Traditionally, the medical field was seen as a respectable profession reflecting accomplishment in our society, and medical schools were filled by children of immigrants and also by scions of established families who had wanted to leave the sterile world of business and work with flesh and blood (e.g., Howard Dean). The 1954 book Not As a Stranger, by Morton Thompson (published, interestingly, by Charles Scribner's Sons, indicating that publishers are much more successful in controlling their children), described a medical school class made up of this variety; imagine that in the 1955 motion picture (the first directed by Stanley Kramer) some of these students were played by Robert Mitchum, Frank Sinatra, and Lee Marvin. I don't know who played Howard Dean.

There are at least three reasons why our children don't want to go into medicine:

  1. Fear of SARS
  2. Fear of working hard
  3. Fear of poverty

Once they get past these restrictions, there's also the example of their contemporaries getting out into the real world years earlier, although at least now the guarantee of outrageous salaries is temporarily on hold. It will probably be at least 3 more years before the investing public is willing to pour zillions of dollars into fly-by-night tech companies with no products.

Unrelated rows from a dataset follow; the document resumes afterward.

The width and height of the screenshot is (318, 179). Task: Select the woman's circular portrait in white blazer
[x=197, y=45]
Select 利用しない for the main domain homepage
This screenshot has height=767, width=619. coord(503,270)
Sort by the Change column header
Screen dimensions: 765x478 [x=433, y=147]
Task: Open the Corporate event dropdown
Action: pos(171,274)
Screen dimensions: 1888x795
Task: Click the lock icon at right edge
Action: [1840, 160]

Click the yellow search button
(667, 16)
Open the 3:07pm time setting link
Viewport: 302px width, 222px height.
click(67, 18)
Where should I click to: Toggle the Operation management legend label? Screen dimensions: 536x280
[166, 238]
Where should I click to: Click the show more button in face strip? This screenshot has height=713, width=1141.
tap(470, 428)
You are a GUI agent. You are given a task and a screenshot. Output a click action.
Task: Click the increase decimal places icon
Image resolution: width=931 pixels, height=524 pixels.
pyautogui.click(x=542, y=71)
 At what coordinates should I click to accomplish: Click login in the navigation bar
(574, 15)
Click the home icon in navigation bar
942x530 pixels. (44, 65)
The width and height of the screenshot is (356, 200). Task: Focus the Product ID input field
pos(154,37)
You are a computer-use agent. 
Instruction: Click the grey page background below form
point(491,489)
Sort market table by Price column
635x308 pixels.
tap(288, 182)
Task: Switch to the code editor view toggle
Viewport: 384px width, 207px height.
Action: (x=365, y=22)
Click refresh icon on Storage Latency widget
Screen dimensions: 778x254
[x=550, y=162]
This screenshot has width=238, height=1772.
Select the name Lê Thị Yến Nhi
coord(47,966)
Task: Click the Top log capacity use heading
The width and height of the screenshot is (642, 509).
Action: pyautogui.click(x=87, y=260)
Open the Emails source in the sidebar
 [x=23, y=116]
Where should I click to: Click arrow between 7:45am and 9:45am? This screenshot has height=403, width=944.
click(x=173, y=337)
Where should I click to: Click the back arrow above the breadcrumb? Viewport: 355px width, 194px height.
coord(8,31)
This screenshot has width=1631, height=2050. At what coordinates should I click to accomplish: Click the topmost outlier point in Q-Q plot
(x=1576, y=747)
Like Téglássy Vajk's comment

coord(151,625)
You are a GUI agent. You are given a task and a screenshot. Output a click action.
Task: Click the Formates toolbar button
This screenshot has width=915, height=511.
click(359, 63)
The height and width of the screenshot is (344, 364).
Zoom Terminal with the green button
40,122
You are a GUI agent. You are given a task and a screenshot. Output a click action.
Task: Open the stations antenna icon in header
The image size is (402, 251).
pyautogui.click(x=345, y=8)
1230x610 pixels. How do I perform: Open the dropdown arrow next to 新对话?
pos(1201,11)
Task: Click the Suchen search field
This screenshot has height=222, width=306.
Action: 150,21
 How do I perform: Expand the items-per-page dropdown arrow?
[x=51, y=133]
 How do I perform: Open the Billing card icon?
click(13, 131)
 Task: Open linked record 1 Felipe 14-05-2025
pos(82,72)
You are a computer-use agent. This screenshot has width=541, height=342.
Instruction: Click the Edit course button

Although most of us would prefer to see our children go into medicine because of the example we have set for them, they've also heard us complain incessantly about how businesspersons and lawyers have ruined our ability to practice. It's therefore somewhat ironic that every day I hear one of my colleagues speaking of his daughter or son who just got accepted to law school or business school.

Mythology has it that the pelican feeds its young by piercing its breast to release its own blood to them. This is depicted on the official state seal of Louisiana, although there is no official state pelican that depicts a seal as doing the same thing. Regardless, this was thought to be fact by the ancient Romans, who also believed that flies came out of rotten meat, that Iraq had weapons of mass destruction, and that the earth was the center of the universe.

In other words, we work endless hours at our profession to try to create a secure and nurturing environment for our children, at which point they turn on us and go into the professions that plague us the most. Is there a self-destructive mindset in our families that creates this? Are we planting the seeds of our own destruction, so to speak? This makes King Lear look like Ward Cleaver in comparison to our situation.

Maybe this is part of the circle of life, and the next generation beyond will consist entirely of orthopedists and nephrologists. In the meantime, we'll continue to support our children, maybe not as dramatically as the mythological pelican. Regardless, even if we don't give them our blood, they'll be giving us their bills.